The fact is when both spouses work they will have higher child care expenses than families where one spouse stays at home. Those additional expenses will include day care, work transportation for two people and other costs incurred in earning income.
This takes me back to the bottom line. Despite Reform's implication, the child care expense deduction is not anti-family social engineering. It has nothing to do with providing a benefit or acting as an incentive for people to participate in the workforce. Instead the child care expense deduction seeks to ensure that families where both partners must work or study do not suffer a disadvantage by being taxed on gross income when child care costs mean that they have reduced capacity to pay.
Incidentally, I should point out that the child care expense deduction parallels the approach applied to business. Firms do not pay taxes on expenses they incur to generate income but only on their profits. By the same logic, the child care expense deduction does not tax-up to a certain limit-the expenses incurred when both parents must work to generate income.
I have established that this motion clearly fails to recognize the real purpose and process of the child care expense deduction. That purpose is to deliver neutrality, in effect, real fairness, within the tax system.
I will address the more fatal flaws of today's proposal: fiscal irresponsibility and rewarding affluent Canadians at the expense of those in real need.
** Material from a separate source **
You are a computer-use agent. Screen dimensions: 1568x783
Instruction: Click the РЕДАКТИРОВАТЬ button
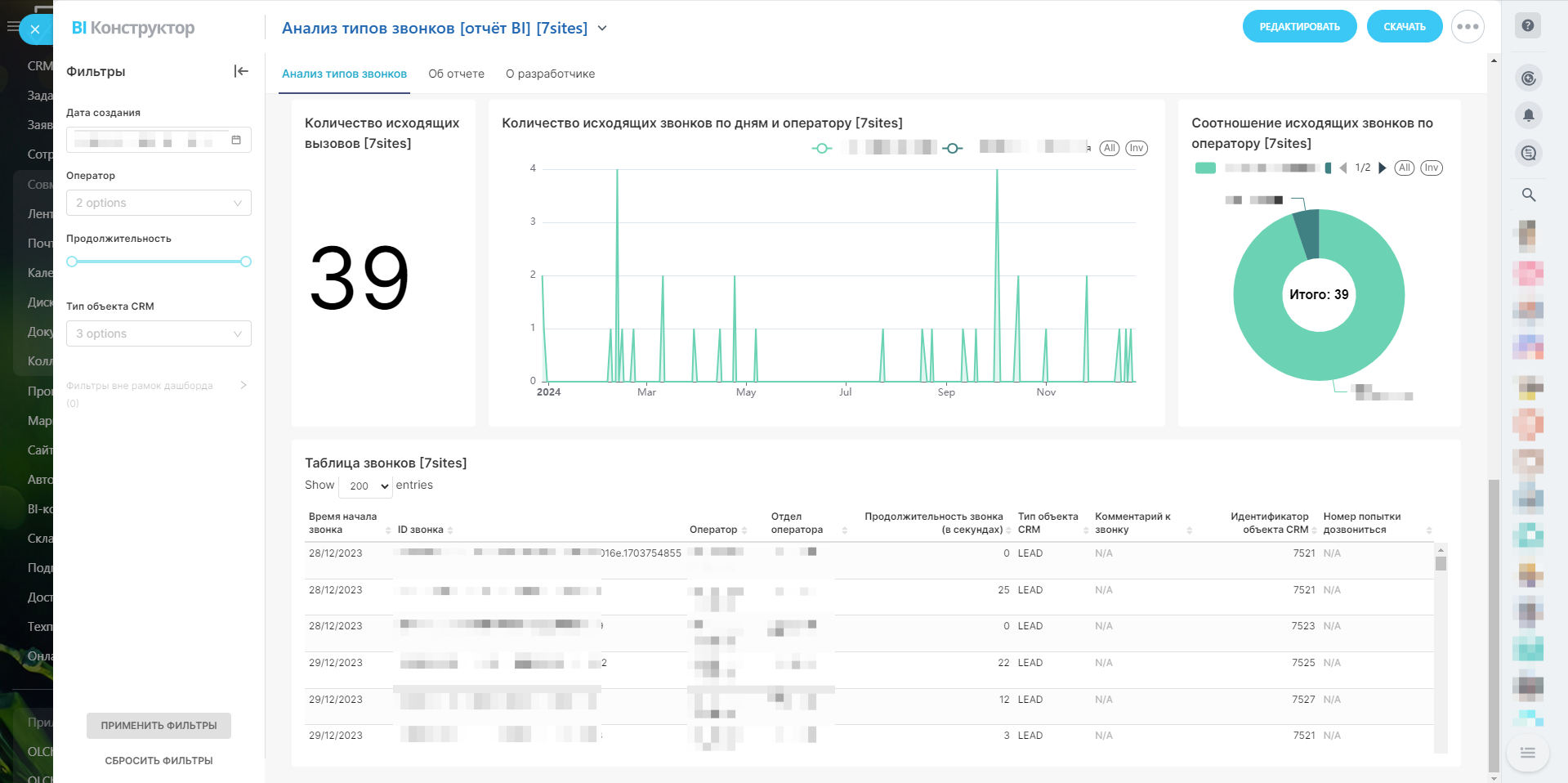point(1299,27)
The motion seeks to extend the child care expense deduction to all families of all income levels and convert it to a credit.
This raises an obvious question which the hon. member has not answered. What is the cost? Assuming we use the current structure of the deduction, which is $5,000 for children under seven years of age and $3,000 for children between seven and fourteen, the cost in lost revenue will probably be in the vicinity of $5 billion. That compares to about $400 million under the existing deduction system.
That $5 billion can only come from one of three places: adding $5 billion to the yearly deficit, not just this year, not just next year, but year after year after year; or raising other taxes by the same $5 billion; or cutting federal spending by a further $5 billion, which would be on top of the most dramatic government spending cuts in Canada's post-war history. Inevitably that would require new cuts to transfers to provinces for social assistance and health care.
Who would be the real beneficiaries? There would be some benefits to families with stay at home parents, a group which is less than 25 per cent of Canadian families. This benefit would have little to do with real need and the problem of child poverty which should be the priority issue in family policy.
Let us look at Reform's priority. The simple fact is that under this motion every professional and executive, people who earn $75,000, $100,000 or $1 million a year, those who can best afford a stay at home spouse probably with housekeeping help and a nanny to boot, would enjoy a nice fat tax break. But this motion adds nothing for the low income family where both partners must work or choose to work.